CRP elevation is a comprehensive indicator of postoperative inflammation status, which in turn reflects the levels of inflammatory cytokines such as IL-6 [15, 16]. Even if postoperative complications do not occur, excessive surgical stress can result in the production of inflammatory cytokines, which leads to the promotion of adhesion of circulating tumor cells to the vascular endothelium of distant organs by enhancing the E-selectin expression [24,25,26,27]. This mechanism may explain the reason why liver not peritoneal metastasis occurred significantly more frequently in the high CRPmax group in our study. Extended surgery that causes excessive surgical stress may worsen both patient prognosis and quality of life. Thus, minimally invasive surgery that does not increase the occurrence of postoperative complications is ideal in patients with cancer.

Recently, several complex prognostic indicators have been reported, including CRP. The Glasgow prognostic score, which uses CRP and albumin, is a well-known prognostic marker in various kinds of cancer surgeries [28]. The CRP/albumin ratio (CAR) was also reported to be a useful prognostic marker in hepatocellular carcinoma [29]. However, most studies using these complex indicators or CRP alone examined only the prognostic value of the preoperative CRP level [28,29,30,31]. Preoperative CRP mainly reflects oncological status, whereas postoperative CRP reflects both oncological status and the inflammatory response after surgery, and may, therefore, be more useful for predicting patient prognosis [32]. A large-scale study comparing the prognostic values of postoperative CRP alone with complex indicators that include postoperative CRP is warranted in the future.

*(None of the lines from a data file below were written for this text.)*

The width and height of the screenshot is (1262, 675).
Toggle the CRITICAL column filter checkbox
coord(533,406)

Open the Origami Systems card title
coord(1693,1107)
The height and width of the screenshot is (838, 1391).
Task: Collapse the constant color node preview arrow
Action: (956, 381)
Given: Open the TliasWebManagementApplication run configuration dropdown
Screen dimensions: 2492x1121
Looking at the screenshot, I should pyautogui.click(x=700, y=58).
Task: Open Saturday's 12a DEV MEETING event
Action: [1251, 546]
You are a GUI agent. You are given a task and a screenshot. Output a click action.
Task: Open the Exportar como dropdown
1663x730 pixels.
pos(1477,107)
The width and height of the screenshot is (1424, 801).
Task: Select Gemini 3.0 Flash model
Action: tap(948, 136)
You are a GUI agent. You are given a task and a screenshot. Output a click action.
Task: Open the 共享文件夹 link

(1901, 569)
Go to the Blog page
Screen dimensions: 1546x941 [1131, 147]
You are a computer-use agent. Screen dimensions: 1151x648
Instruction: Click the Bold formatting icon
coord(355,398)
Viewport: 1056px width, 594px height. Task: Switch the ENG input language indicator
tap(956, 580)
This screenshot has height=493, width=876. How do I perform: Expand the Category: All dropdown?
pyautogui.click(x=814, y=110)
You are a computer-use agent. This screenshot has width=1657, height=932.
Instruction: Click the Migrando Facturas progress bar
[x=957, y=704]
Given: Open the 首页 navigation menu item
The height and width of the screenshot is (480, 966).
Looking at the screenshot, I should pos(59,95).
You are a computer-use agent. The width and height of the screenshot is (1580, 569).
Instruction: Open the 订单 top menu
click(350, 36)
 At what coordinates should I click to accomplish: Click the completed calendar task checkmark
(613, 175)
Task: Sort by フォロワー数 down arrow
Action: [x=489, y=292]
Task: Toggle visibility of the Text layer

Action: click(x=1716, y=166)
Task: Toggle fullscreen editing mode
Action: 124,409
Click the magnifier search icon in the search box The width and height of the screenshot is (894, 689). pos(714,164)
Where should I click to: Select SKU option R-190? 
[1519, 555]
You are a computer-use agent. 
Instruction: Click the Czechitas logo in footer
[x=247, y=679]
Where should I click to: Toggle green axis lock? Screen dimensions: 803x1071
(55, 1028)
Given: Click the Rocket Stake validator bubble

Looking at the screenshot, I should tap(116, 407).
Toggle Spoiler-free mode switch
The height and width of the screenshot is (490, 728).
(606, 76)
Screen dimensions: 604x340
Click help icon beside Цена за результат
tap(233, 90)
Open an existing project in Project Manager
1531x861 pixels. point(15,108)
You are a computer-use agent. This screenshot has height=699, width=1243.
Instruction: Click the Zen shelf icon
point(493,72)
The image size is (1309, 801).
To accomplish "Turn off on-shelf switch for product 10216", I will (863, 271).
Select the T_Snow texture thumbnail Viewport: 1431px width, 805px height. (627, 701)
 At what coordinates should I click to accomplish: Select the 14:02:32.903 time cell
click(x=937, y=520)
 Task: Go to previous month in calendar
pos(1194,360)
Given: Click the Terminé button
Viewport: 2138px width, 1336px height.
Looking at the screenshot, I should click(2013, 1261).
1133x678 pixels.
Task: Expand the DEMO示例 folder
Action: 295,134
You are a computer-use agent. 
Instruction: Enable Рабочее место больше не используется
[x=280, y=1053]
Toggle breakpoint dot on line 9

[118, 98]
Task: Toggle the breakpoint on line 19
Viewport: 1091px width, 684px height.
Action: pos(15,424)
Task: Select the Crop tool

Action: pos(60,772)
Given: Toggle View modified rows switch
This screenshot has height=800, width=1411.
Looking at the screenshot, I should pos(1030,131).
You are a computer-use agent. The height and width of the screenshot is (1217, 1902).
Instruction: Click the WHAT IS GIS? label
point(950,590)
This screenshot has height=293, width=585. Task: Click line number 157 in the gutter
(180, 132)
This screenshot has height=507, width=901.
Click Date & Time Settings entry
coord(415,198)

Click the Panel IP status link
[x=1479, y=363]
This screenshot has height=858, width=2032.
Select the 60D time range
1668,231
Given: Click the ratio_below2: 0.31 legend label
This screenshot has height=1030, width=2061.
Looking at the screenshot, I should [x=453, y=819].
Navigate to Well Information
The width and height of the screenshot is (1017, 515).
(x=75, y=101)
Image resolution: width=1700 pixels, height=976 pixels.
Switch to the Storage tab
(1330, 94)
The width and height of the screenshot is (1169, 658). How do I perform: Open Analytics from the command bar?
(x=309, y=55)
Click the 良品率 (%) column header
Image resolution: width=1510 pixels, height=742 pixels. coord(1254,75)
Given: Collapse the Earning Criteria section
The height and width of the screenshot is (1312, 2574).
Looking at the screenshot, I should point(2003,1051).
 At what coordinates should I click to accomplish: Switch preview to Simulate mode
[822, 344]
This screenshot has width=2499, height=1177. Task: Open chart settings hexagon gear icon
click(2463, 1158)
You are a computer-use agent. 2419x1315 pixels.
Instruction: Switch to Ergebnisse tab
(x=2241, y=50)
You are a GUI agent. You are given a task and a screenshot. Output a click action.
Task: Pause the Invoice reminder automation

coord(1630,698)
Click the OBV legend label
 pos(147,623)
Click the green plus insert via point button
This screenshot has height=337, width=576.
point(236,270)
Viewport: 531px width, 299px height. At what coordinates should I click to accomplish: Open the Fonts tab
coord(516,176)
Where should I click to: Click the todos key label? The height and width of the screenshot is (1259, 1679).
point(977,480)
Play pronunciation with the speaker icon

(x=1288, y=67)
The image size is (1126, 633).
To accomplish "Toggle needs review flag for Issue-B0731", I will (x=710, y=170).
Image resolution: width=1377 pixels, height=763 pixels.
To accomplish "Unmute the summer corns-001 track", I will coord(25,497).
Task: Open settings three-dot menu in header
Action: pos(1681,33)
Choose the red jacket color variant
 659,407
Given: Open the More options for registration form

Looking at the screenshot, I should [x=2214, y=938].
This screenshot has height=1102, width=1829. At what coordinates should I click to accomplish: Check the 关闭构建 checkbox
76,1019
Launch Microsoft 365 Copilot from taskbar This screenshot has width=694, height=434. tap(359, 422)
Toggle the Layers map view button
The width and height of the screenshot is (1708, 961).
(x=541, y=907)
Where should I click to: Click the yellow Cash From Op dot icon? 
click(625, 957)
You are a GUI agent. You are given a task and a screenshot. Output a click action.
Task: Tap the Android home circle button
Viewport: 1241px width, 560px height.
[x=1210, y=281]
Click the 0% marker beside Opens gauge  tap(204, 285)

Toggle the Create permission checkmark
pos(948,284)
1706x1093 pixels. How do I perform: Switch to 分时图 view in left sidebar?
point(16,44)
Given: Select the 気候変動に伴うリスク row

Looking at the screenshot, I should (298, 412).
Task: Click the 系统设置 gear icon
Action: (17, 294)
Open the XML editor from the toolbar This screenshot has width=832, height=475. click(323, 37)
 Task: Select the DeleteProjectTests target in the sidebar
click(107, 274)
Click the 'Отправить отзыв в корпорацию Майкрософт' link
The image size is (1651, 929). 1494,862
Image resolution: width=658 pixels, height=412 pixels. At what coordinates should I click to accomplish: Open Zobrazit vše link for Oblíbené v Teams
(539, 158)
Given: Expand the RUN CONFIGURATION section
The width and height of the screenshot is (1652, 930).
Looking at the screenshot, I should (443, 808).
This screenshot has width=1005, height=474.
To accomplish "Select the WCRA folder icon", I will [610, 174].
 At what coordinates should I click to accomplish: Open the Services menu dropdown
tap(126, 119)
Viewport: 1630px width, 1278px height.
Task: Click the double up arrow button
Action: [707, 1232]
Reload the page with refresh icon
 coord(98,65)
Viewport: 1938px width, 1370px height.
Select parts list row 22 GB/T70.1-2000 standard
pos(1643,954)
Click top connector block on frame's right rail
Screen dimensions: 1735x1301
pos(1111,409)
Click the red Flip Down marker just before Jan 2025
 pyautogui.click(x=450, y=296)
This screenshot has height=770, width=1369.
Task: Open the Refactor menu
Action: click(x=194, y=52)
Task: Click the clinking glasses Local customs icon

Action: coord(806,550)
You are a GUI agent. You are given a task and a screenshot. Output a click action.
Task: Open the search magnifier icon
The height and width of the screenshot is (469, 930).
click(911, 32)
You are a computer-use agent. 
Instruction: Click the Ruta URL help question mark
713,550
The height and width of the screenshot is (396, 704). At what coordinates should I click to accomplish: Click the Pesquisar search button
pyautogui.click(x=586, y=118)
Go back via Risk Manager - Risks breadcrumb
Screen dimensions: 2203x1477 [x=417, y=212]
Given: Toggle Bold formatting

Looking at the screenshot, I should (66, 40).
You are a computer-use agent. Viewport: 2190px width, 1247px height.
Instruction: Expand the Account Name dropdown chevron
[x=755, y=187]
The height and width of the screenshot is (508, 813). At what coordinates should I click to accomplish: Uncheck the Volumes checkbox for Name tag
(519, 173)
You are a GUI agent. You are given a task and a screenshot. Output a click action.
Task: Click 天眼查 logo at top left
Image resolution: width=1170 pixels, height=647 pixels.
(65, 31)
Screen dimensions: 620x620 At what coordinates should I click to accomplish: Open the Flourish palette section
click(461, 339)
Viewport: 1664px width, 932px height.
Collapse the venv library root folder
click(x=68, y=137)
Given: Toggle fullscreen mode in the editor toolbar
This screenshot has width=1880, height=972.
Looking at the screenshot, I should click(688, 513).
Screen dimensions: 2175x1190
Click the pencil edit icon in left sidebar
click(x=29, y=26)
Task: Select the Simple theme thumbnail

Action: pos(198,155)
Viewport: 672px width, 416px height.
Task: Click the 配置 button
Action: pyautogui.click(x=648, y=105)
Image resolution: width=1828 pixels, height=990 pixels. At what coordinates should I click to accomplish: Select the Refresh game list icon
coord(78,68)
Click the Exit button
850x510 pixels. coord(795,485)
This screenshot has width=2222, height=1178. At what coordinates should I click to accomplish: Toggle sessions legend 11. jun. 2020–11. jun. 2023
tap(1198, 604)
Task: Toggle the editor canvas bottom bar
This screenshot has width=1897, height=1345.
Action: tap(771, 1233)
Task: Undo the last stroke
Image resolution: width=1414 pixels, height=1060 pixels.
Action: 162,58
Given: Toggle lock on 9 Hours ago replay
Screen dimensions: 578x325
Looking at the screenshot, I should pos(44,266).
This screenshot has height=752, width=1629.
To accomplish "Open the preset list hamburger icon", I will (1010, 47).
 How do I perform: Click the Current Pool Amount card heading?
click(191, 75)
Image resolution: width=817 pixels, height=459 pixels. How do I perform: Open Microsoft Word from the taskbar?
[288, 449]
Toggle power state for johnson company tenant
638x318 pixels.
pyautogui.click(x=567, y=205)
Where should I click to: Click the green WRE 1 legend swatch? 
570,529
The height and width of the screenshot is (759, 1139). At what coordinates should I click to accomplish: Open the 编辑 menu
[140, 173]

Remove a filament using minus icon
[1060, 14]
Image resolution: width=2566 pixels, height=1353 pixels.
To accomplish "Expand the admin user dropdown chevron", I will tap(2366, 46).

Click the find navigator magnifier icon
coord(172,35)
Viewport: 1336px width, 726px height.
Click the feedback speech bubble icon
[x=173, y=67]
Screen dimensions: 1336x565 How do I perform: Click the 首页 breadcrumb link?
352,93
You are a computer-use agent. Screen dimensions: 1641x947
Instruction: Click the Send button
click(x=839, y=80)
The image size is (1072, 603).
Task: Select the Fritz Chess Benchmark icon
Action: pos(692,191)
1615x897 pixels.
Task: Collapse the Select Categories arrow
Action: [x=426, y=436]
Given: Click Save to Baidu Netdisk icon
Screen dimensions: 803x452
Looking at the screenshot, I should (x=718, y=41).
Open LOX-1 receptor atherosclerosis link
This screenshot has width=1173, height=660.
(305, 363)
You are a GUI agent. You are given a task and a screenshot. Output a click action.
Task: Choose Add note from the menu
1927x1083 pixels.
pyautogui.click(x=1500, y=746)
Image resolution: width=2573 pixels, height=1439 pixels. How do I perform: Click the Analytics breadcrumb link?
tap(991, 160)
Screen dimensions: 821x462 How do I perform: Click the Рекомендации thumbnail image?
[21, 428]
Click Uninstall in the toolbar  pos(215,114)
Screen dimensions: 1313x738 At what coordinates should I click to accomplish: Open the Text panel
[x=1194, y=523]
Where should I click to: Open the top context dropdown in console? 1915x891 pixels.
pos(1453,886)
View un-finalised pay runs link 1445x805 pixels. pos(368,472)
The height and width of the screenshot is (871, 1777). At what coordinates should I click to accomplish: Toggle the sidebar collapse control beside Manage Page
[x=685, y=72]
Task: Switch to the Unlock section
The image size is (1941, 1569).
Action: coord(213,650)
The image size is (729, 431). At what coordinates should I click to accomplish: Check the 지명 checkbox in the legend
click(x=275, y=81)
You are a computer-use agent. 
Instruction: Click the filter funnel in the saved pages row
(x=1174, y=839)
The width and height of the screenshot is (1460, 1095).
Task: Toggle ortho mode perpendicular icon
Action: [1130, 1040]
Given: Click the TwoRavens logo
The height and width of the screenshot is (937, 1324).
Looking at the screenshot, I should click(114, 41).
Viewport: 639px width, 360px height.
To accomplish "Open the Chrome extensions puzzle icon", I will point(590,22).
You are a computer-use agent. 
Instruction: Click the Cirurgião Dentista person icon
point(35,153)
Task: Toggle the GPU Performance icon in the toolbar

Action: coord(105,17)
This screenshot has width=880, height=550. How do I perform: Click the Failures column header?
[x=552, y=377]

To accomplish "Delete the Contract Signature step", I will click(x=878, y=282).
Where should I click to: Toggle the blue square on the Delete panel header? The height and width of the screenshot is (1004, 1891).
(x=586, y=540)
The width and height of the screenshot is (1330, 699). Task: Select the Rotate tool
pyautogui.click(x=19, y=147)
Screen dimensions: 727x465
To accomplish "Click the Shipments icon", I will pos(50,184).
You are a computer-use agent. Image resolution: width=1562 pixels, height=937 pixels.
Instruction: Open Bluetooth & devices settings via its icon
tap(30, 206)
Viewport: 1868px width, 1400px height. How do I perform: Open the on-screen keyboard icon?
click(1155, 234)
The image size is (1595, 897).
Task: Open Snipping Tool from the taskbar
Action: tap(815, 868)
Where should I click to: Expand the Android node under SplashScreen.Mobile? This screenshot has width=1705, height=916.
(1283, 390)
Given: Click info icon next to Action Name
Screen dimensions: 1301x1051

This study has several limitations. First, it was a retrospective study and was therefore prone to selection bias, although the number of patients was very large. To reduce bias as much as possible, we collected the data of consecutive patients who underwent R0 resection between January 2008 and December 2010 at 21 institutions. Second, no consensus guidelines currently exist for determining the type of complications that affect prognosis. However, a meta-analysis showed the relationship between complications and reduced survival was stronger when only infectious complications were considered as compared with all complications [32]. In this study, we, therefore, assessed intra-abdominal infectious complications in accordance with a previous study in gastric cancer surgery [8]. Third, the days of routine CRP examination were not fixed in this study, and we used the highest postoperative serum level of CRP during the hospital stay as a representative value of postoperative CRP elevation. However, CRP level at the fixed date after surgery may be better considering the simplicity. Indeed, Watt et al. examined the prognostic values of CRP and albumin levels on days 3 or 4 after colorectal surgery [33]. We actually confirmed that most of the participating institutions routinely examined CRP levels either on days 2–4. We hope future studies will evaluate which is a better prognostic indicator CRPmax or CRP level at the fixed date.

In conclusion, postoperative CRP elevation was a much more effective predictor of prognosis in patients with gastric cancer than the occurrence of intra-abdominal infectious complications. CRPmax over 12 mg/dL may be a useful complement to the TNM stage in determining the indications for adjuvant treatment to improve the prognosis of gastric cancer patients more. Surgeons should ideally avoid increasing postoperative CRP levels by reducing excessive surgical stress and postoperative complications.